In any event, the trend of recent authority appears to be in favour of the English position and we can only await the passing of a High Court decision that will put the matter entirely beyond doubt.


DR MICHELLE SHARPE is a Victorian barrister, practising mainly in commercial and trade practices law, and a lecturer in dispute resolution at the University of Melbourne.
The numbers in square brackets in the text refer to the paragraph numbers in the judgment.


[1] [1993] 2 VR 343.

[2] Note 1 above, at 353.

[3] Goss v Lord Nugent (1833) 110 ER 713, at 715.

[4] See Codelfa Construction Pty Ltd v State Rail Authority of NSW (1982) 149 CLR 337.

[5] Fitzgerald v Masters (1956) 95 CLR 420, at 426.

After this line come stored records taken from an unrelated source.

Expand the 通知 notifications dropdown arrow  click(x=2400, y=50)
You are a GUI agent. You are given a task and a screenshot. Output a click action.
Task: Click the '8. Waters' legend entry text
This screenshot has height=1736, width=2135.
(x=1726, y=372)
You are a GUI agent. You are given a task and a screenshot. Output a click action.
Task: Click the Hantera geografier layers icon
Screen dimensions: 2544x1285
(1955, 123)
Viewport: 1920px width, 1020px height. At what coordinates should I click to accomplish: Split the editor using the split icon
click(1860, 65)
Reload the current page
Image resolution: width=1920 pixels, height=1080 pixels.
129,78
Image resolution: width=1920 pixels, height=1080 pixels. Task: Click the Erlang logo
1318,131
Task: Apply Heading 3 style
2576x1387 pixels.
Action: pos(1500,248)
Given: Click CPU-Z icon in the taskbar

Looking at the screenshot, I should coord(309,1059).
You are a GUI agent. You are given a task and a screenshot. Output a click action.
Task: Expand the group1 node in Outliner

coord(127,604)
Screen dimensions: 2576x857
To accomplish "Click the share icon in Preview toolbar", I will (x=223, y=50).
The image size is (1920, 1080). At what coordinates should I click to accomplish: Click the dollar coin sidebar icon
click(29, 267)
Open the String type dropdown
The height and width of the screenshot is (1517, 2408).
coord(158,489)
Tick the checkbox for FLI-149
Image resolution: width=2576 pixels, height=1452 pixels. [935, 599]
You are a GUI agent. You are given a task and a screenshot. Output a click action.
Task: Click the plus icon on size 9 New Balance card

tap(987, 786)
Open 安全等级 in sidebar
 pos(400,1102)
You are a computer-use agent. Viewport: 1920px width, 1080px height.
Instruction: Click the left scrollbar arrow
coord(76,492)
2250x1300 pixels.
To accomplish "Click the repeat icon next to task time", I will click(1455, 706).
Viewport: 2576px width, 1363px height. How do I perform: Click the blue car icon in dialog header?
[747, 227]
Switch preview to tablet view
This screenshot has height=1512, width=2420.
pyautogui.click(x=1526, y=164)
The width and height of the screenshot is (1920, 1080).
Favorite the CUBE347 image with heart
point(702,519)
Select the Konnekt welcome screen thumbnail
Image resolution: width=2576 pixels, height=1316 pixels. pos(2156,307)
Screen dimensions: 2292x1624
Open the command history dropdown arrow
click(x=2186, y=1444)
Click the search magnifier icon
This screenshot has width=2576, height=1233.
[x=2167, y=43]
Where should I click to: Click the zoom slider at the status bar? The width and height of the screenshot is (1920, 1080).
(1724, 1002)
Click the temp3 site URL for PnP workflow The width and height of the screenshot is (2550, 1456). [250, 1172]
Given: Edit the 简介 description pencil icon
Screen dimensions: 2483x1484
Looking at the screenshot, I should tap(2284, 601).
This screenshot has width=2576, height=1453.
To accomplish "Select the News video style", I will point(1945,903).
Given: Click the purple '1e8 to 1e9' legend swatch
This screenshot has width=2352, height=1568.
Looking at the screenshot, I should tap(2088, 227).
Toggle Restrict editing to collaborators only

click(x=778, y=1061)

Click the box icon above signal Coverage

[6] Codelfa, note 4 above, at 401 and Maggbury Ltd v Hafele Australia Pty Ltd (2001) 185 ALR 152 at [11].

[7] (1943) 67 CLR 266.

[8] (1994) 36 NSWLR 290.

[9] Note 8 above, at 309.

[10] Note 9 above.

[11] [2007] FCA 74.

[12] Note 4 above.

[13] Note 4 above, at 352.

[14] Spunwill, note 8 above, at 307.

[15] Codelfa, note 4 above, at 348-349.

[16] [2001] NSWCA 61.

[17] Note 16 above, at 164.

[18] [1996] 2 VR 235.

[19] Note 18 above, at 261.

[20] [2007] FCAFC 1.

[21] Note 20 above, at 23.

[22] See for example Chad v Tilsend (1821) 2 Brod & B 403 and Lord Hastings v North-Eastern Ry Co [1899] 1 Ch 656. The ancient documents referred to in these cases were deeds or grants that were dated two centuries prior to the matter being heard by the court.

[23] (1838) 4 Bing NC 187, at 195.

[24] [1919] AC 533.

[25] [1969] 1 WLR 377.

[26] Note 25 above, at 384.

[27] [1970] AC 583, at 603.

[28] [1974] AC 235.

[29] Note 28 above, per Lord Wilberforce at 261.